* start *

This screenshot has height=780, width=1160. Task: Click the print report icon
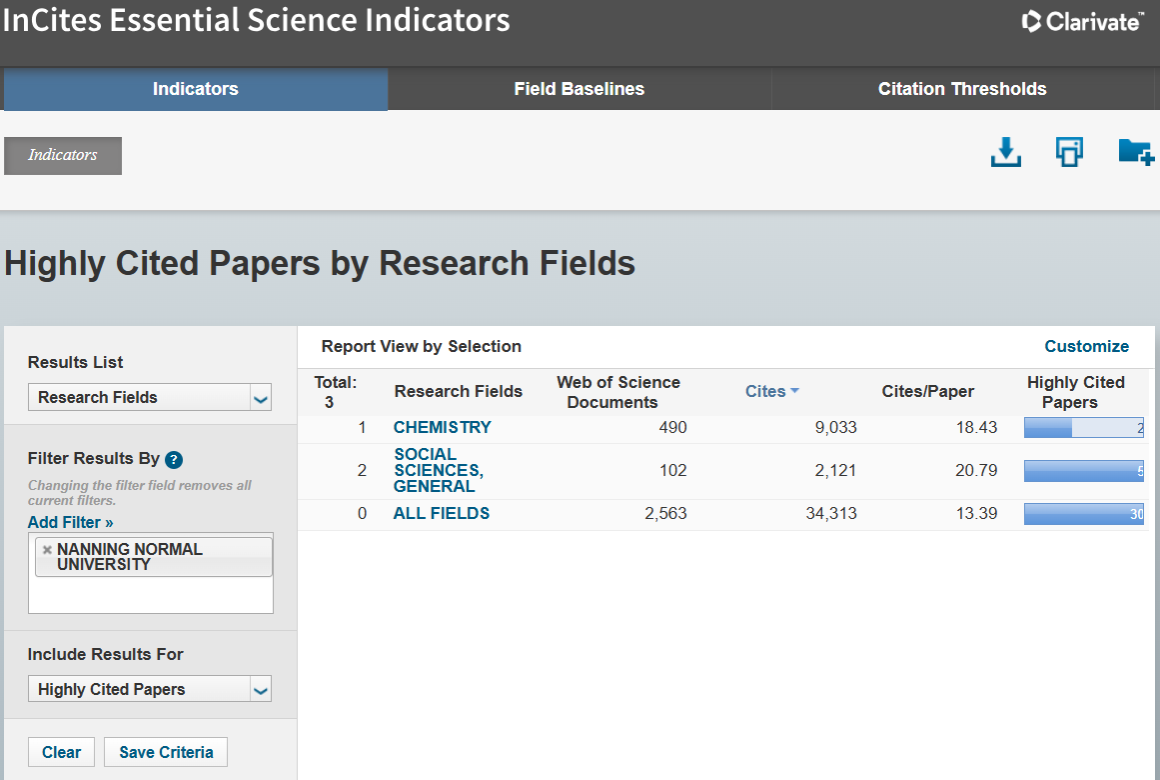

* end *
* start *

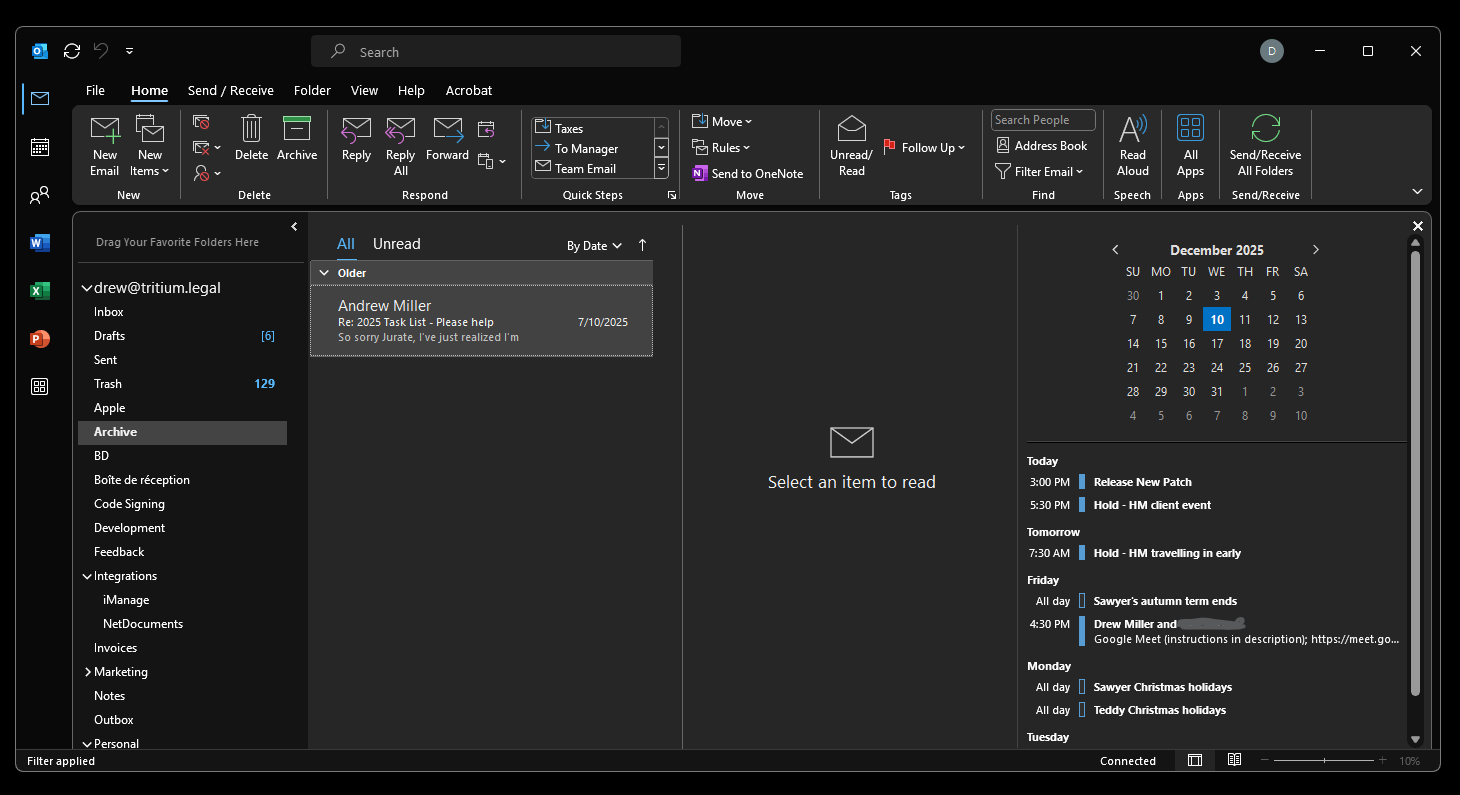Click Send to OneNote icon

* end *
* start *

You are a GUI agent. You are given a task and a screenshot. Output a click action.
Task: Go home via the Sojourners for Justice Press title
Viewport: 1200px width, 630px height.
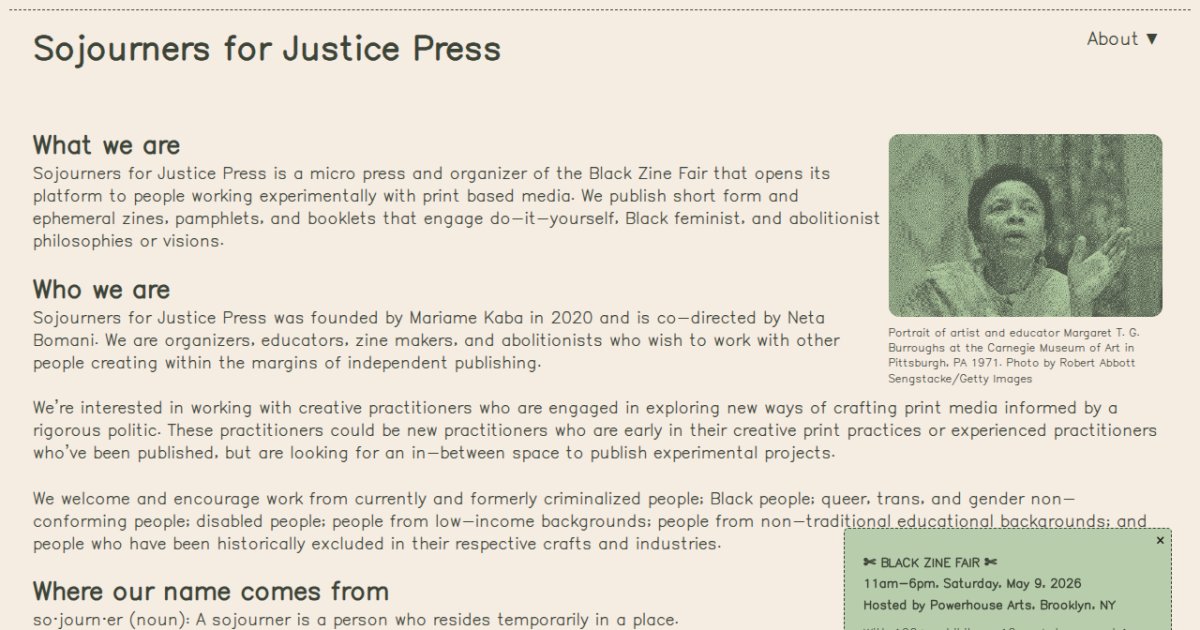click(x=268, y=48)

* end *

## SET TASK
Lay out the stretch from the line containing "You are a GUI" through the line containing "click(x=268, y=48)" as a two-column CSV with the headers instruction and action, giving each request's text and its answer one quoted field apiece and replacing line breaks with spaces. Leave the pictures out.

## TASK OUTPUT
instruction,action
"You are a GUI agent. You are given a task and a screenshot. Output a click action. Task: Go home via the Sojourners for Justice Press title Viewport: 1200px width, 630px height.","click(x=268, y=48)"